WORK REQUIRED: The reply must contain exactly the lines below from the one with "Given: Click Lufthansa" down to the one with "Open the Bookmarks menu 1029x812 pixels.", both included, and nothing more; please omit the pictures.

RECORDS FOR PROCESSING:
*** Begin section ***

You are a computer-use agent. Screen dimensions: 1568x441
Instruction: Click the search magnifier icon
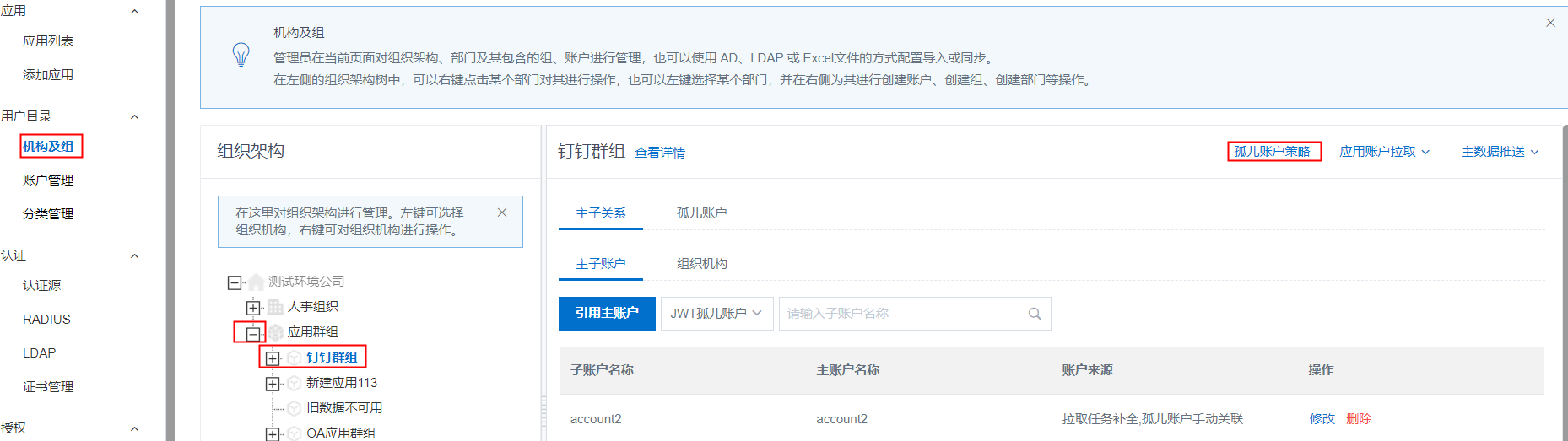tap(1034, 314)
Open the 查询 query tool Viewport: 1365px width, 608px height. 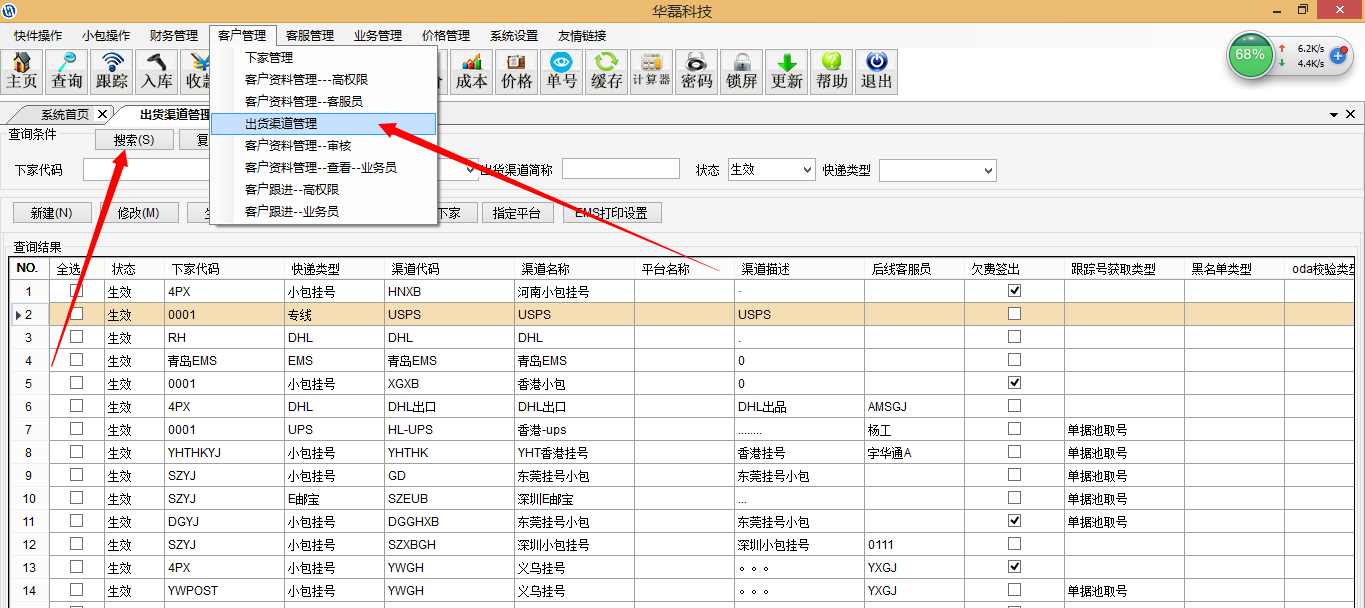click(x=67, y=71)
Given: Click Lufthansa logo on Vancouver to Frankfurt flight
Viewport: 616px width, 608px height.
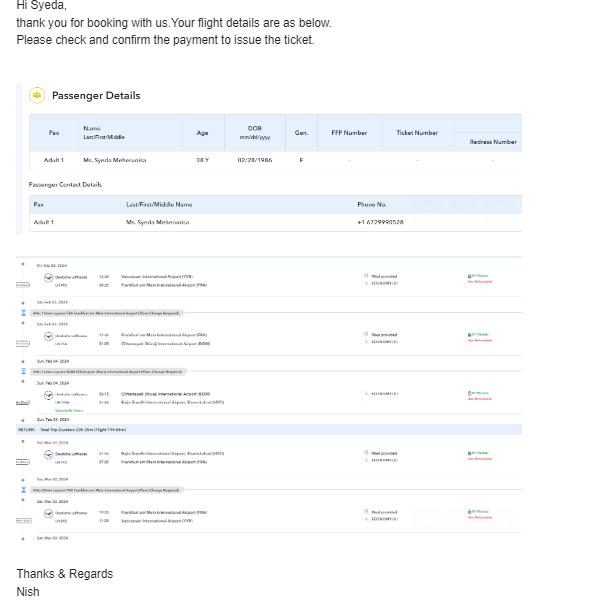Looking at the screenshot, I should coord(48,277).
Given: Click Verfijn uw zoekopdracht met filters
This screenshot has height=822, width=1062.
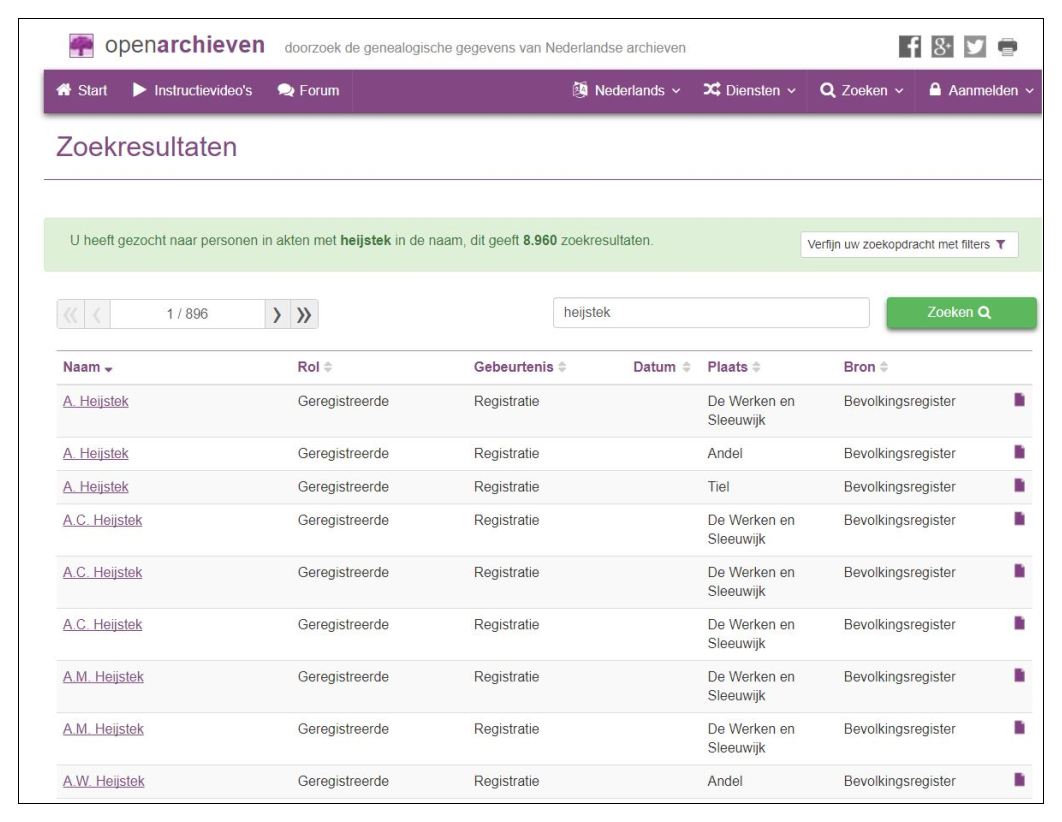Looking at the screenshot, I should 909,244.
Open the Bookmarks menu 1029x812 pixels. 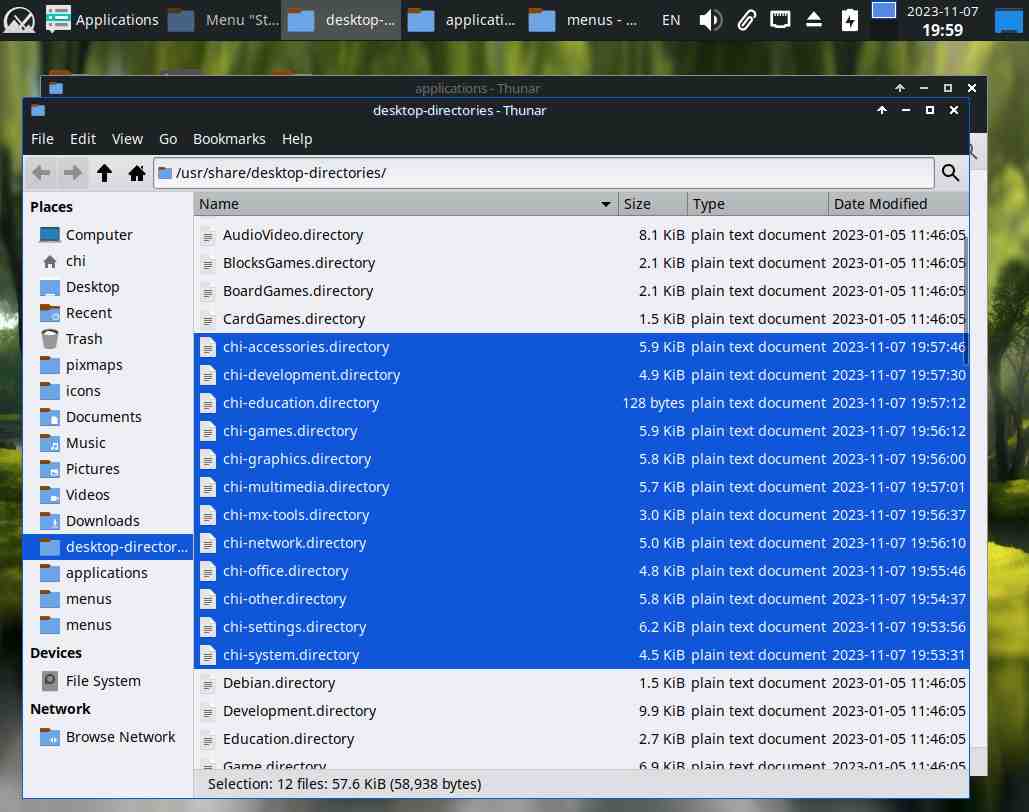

*** End section ***
*** Begin section ***

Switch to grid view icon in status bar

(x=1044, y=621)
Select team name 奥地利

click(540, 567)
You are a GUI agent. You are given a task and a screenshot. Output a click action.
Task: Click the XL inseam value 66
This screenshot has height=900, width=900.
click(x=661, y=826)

*** End section ***
*** Begin section ***

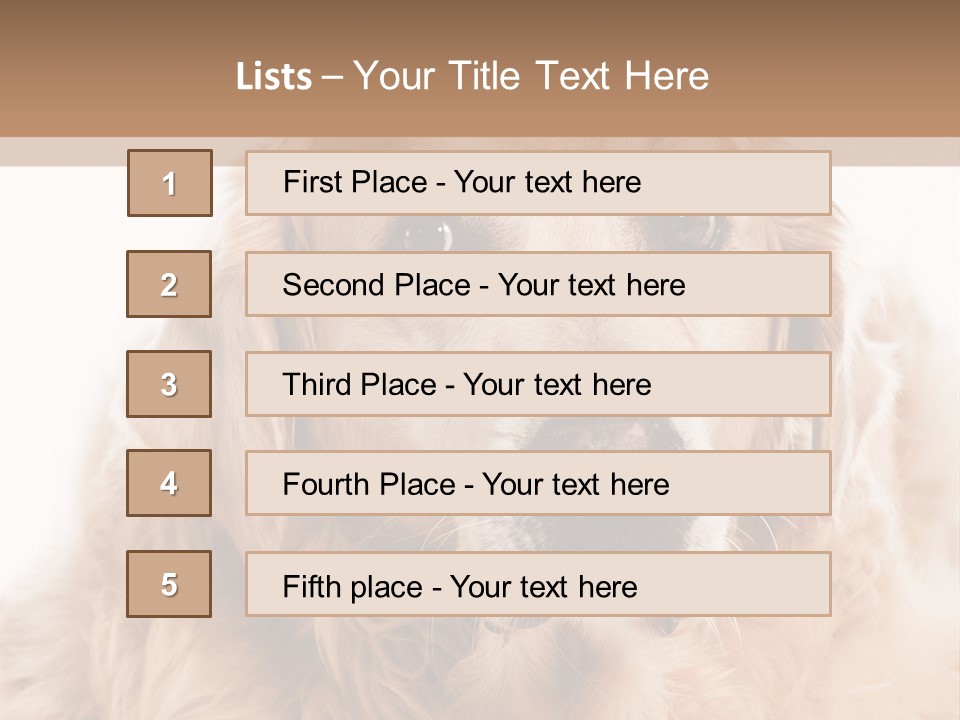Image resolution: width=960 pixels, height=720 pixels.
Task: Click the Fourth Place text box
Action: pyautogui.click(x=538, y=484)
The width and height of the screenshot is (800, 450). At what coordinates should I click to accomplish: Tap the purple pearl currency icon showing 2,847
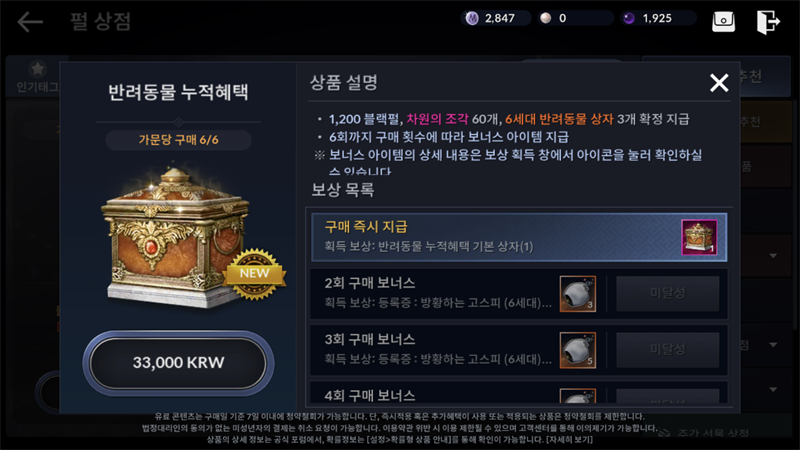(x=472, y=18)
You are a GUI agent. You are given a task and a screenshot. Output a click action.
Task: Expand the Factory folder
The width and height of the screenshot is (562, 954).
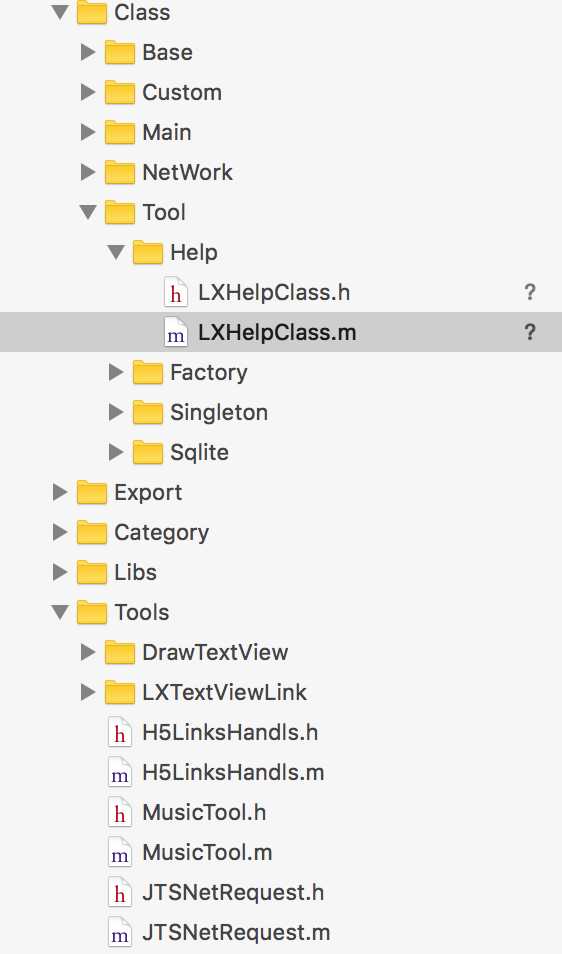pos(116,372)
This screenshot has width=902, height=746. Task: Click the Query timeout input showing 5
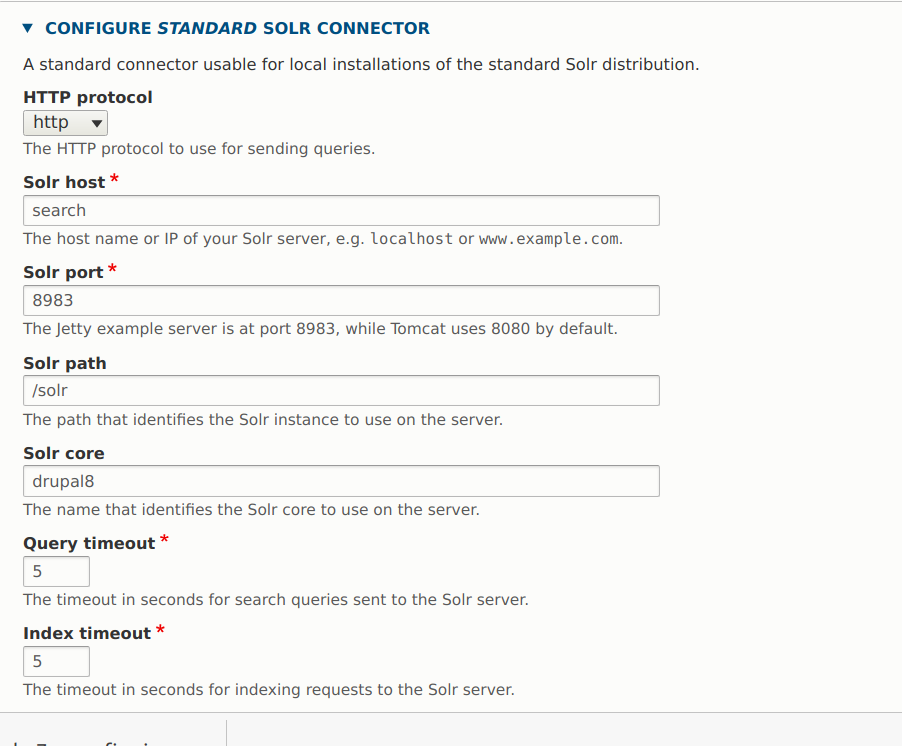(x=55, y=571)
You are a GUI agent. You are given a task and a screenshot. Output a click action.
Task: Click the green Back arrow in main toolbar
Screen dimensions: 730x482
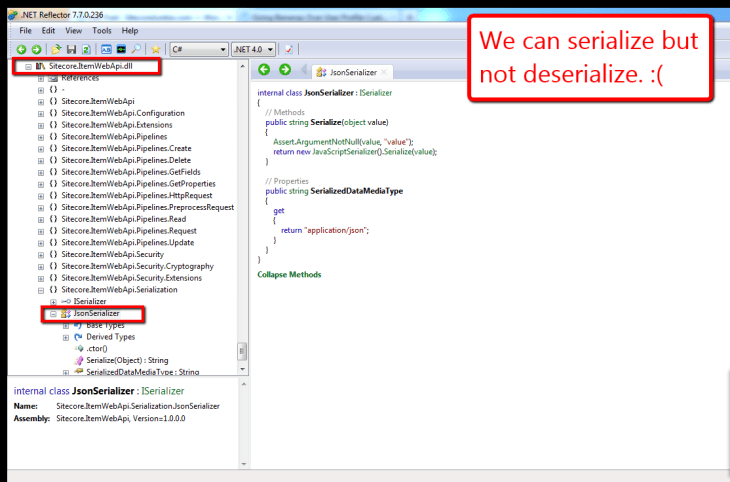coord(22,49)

*** End section ***

COMPLETED EXERCISE:
Given: Click Lufthansa logo on Vancouver to Frankfurt flight
Viewport: 616px width, 608px height.
Looking at the screenshot, I should coord(48,277).
Given: Click Verfijn uw zoekopdracht met filters
This screenshot has height=822, width=1062.
Looking at the screenshot, I should 909,244.
Open the Bookmarks menu 1029x812 pixels. 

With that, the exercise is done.